• Your task: Omit the pictures. Print each entry below exactly.

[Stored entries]
┄┄┄┄┄┄┄┄┄┄┄┄┄┄┄┄┄┄┄┄
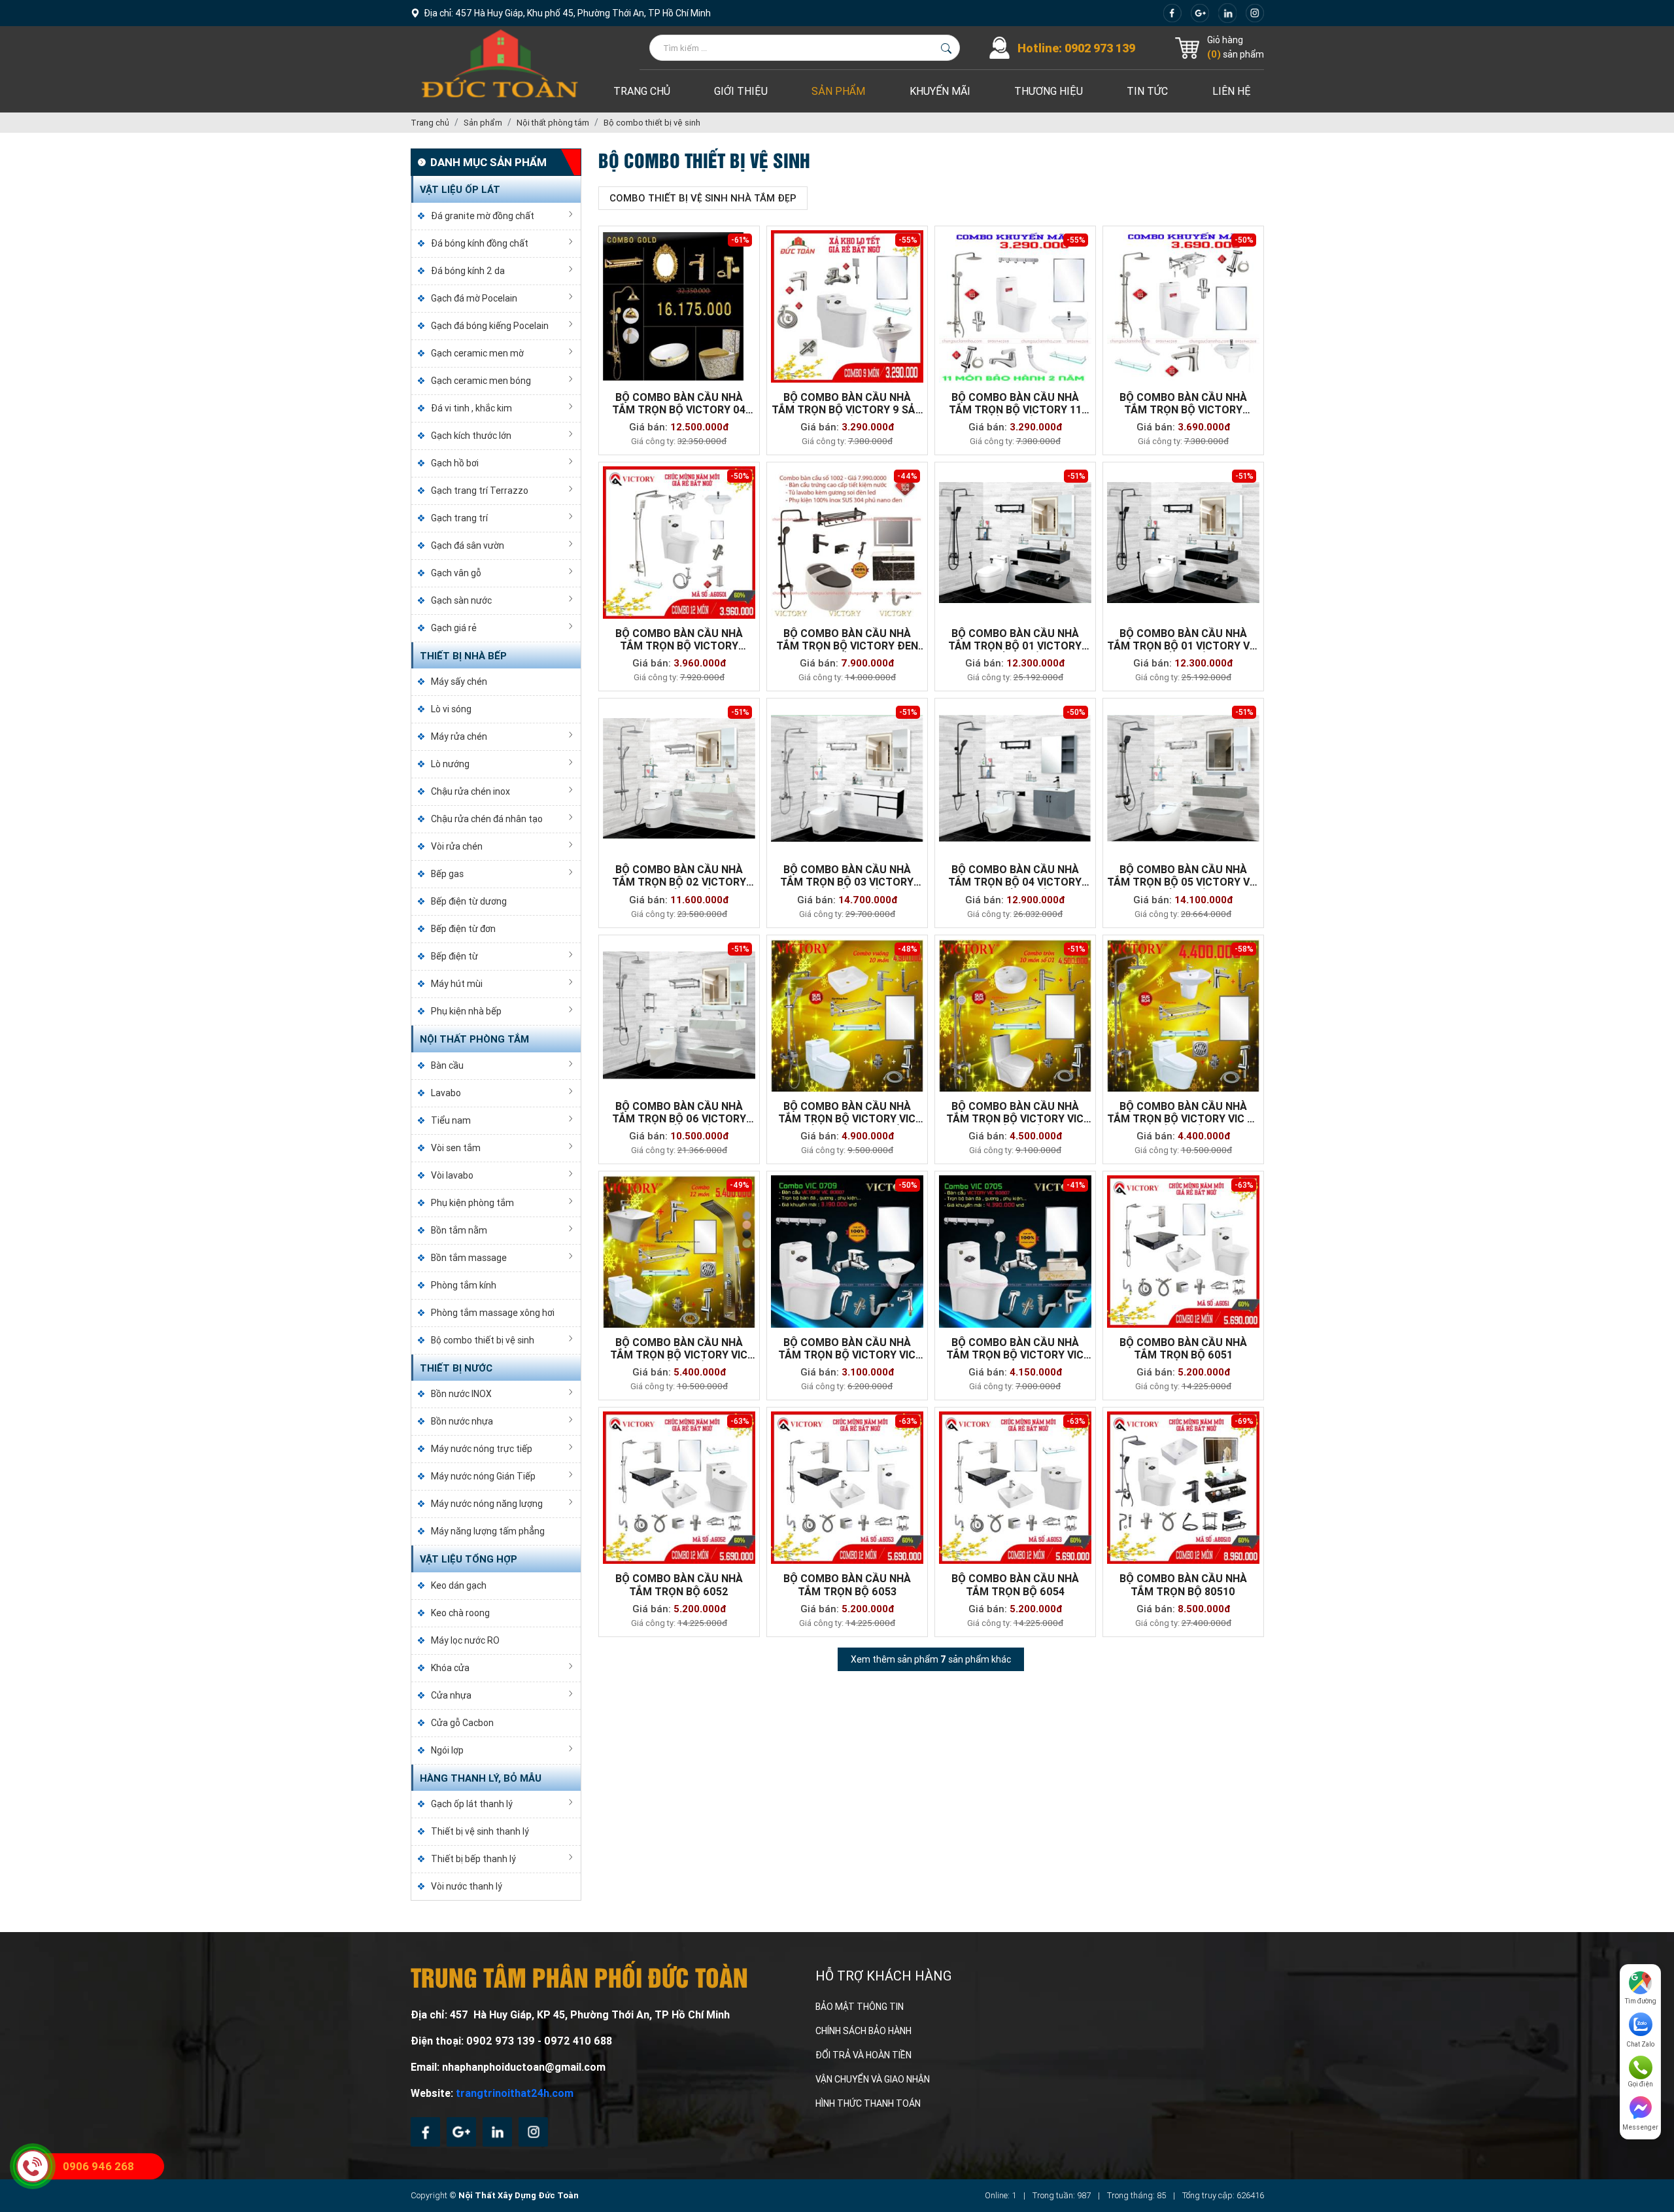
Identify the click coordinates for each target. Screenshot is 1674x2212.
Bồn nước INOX (461, 1394)
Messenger (1640, 2127)
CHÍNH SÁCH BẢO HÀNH (863, 2031)
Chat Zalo (1640, 2044)
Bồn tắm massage (469, 1258)
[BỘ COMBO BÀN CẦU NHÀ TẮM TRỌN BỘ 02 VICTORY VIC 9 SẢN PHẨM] (679, 778)
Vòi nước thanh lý (466, 1886)
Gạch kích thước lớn (471, 435)
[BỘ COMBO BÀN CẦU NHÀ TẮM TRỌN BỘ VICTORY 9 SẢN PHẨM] (847, 306)
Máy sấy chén (459, 681)
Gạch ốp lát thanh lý (472, 1804)
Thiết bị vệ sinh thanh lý (480, 1831)
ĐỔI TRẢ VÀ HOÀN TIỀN (863, 2055)
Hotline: (1076, 48)
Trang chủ (641, 91)
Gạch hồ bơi (455, 463)
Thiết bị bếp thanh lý (473, 1859)
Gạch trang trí (459, 518)
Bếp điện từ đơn (463, 929)
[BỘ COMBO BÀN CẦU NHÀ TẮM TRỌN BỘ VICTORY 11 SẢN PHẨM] (1015, 306)
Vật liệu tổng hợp (468, 1559)
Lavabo (446, 1093)
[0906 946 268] (32, 2166)
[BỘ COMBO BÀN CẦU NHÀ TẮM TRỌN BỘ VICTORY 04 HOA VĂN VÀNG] (679, 306)
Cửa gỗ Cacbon (462, 1723)
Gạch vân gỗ (456, 573)
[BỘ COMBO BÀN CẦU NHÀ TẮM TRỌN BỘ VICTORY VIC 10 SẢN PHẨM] (1015, 1015)
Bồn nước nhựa (462, 1421)
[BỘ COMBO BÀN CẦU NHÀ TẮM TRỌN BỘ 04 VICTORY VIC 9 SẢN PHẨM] (1015, 778)
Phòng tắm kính (463, 1285)
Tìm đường (1640, 2001)
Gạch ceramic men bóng (481, 380)
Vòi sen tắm (456, 1148)
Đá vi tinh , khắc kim (471, 408)
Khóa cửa (450, 1668)
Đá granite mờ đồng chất (482, 216)
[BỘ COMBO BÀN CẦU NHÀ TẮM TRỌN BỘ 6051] (1183, 1251)
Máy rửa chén (459, 736)
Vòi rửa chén (457, 846)
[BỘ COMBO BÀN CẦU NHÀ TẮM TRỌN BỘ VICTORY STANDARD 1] (1183, 306)
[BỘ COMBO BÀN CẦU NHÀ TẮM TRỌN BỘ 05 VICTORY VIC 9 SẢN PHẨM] (1183, 778)
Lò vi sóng (451, 709)
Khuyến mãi (940, 91)
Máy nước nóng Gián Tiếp (483, 1476)
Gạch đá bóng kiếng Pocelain (490, 325)
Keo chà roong (460, 1613)
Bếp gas (447, 874)
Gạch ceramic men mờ (477, 353)
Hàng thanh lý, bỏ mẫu (480, 1778)
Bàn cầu (447, 1065)
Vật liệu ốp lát (460, 190)
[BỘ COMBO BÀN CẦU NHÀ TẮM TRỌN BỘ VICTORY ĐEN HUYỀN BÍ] (847, 542)
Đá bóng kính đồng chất (479, 243)
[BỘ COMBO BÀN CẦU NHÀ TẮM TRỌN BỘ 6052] (679, 1487)
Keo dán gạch (459, 1585)
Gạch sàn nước (461, 600)
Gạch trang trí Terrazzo (479, 490)
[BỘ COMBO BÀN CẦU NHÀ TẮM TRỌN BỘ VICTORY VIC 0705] (1015, 1251)
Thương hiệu (1048, 91)
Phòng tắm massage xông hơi (493, 1312)
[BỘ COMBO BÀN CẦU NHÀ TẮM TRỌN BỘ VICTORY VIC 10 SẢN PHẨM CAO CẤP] (847, 1015)
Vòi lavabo (452, 1175)
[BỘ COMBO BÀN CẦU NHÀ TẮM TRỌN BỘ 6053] (847, 1487)
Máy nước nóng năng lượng (487, 1503)
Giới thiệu (741, 91)
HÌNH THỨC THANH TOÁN (868, 2103)
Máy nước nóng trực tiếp (481, 1448)
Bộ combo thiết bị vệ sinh (482, 1340)
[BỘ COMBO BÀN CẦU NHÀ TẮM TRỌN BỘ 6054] (1015, 1487)
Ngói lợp (447, 1750)
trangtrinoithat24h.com (514, 2093)
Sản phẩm (838, 91)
┄┄┄┄┄┄┄┄┄┄┄┄┄┄┄┄┄┄┄┄
• Finished exercise:
Identify the click coordinates for each target. Screenshot is 1674x2212.
Bồn nước INOX (461, 1394)
Messenger (1640, 2127)
CHÍNH SÁCH BẢO HÀNH (863, 2031)
Chat Zalo (1640, 2044)
Bồn tắm massage (469, 1258)
[BỘ COMBO BÀN CẦU NHÀ TẮM TRỌN BỘ 02 VICTORY VIC 9 SẢN PHẨM] (679, 778)
Vòi nước thanh lý (466, 1886)
Gạch kích thước lớn (471, 435)
[BỘ COMBO BÀN CẦU NHÀ TẮM TRỌN BỘ VICTORY 9 SẢN PHẨM] (847, 306)
Máy sấy chén (459, 681)
Gạch ốp lát thanh lý (472, 1804)
Thiết bị vệ sinh thanh lý (480, 1831)
ĐỔI TRẢ VÀ HOÀN TIỀN (863, 2055)
Hotline: (1076, 48)
Trang chủ (641, 91)
Gạch hồ bơi (455, 463)
Thiết bị bếp thanh lý (473, 1859)
Gạch trang trí (459, 518)
Bếp điện từ đơn (463, 929)
[BỘ COMBO BÀN CẦU NHÀ TẮM TRỌN BỘ VICTORY 11 SẢN PHẨM] (1015, 306)
Vật liệu tổng hợp (468, 1559)
Lavabo (446, 1093)
[0906 946 268] (32, 2166)
[BỘ COMBO BÀN CẦU NHÀ TẮM TRỌN BỘ VICTORY 04 HOA VĂN VÀNG] (679, 306)
Cửa gỗ Cacbon (462, 1723)
Gạch vân gỗ (456, 573)
[BỘ COMBO BÀN CẦU NHÀ TẮM TRỌN BỘ VICTORY VIC 10 SẢN PHẨM] (1015, 1015)
Bồn nước nhựa (462, 1421)
[BỘ COMBO BÀN CẦU NHÀ TẮM TRỌN BỘ 04 VICTORY VIC 9 SẢN PHẨM] (1015, 778)
Phòng tắm kính (463, 1285)
Tìm đường (1640, 2001)
Gạch ceramic men bóng (481, 380)
Vòi sen tắm (456, 1148)
Đá vi tinh , khắc kim (471, 408)
Khóa cửa (450, 1668)
Đá granite mờ đồng chất (482, 216)
[BỘ COMBO BÀN CẦU NHÀ TẮM TRỌN BỘ 6051] (1183, 1251)
Máy rửa chén (459, 736)
Vòi rửa chén (457, 846)
[BỘ COMBO BÀN CẦU NHÀ TẮM TRỌN BỘ VICTORY STANDARD 1] (1183, 306)
[BỘ COMBO BÀN CẦU NHÀ TẮM TRỌN BỘ 05 VICTORY VIC 9 SẢN PHẨM] (1183, 778)
Lò vi sóng (451, 709)
Khuyến mãi (940, 91)
Máy nước nóng Gián Tiếp (483, 1476)
Gạch đá bóng kiếng Pocelain (490, 325)
Keo chà roong (460, 1613)
Bếp gas (447, 874)
Gạch ceramic men mờ (477, 353)
Hàng thanh lý, bỏ mẫu (480, 1778)
Bàn cầu (447, 1065)
Vật liệu ốp lát (460, 190)
[BỘ COMBO BÀN CẦU NHÀ TẮM TRỌN BỘ VICTORY ĐEN HUYỀN BÍ] (847, 542)
Đá bóng kính đồng chất (479, 243)
[BỘ COMBO BÀN CẦU NHÀ TẮM TRỌN BỘ 6052] (679, 1487)
Keo dán gạch (459, 1585)
Gạch sàn nước (461, 600)
Gạch trang trí Terrazzo (479, 490)
[BỘ COMBO BÀN CẦU NHÀ TẮM TRỌN BỘ VICTORY VIC 0705] (1015, 1251)
Thương hiệu (1048, 91)
Phòng tắm massage xông hơi (493, 1312)
[BỘ COMBO BÀN CẦU NHÀ TẮM TRỌN BỘ VICTORY VIC 10 SẢN PHẨM CAO CẤP] (847, 1015)
Vòi lavabo (452, 1175)
[BỘ COMBO BÀN CẦU NHÀ TẮM TRỌN BỘ 6053] (847, 1487)
Máy nước nóng năng lượng (487, 1503)
Giới thiệu (741, 91)
HÌNH THỨC THANH TOÁN (868, 2103)
Máy nước nóng trực tiếp (481, 1448)
Bộ combo thiết bị vệ sinh (482, 1340)
[BỘ COMBO BÀN CẦU NHÀ TẮM TRỌN BỘ 6054] (1015, 1487)
Ngói lợp (447, 1750)
trangtrinoithat24h.com (514, 2093)
Sản phẩm (838, 91)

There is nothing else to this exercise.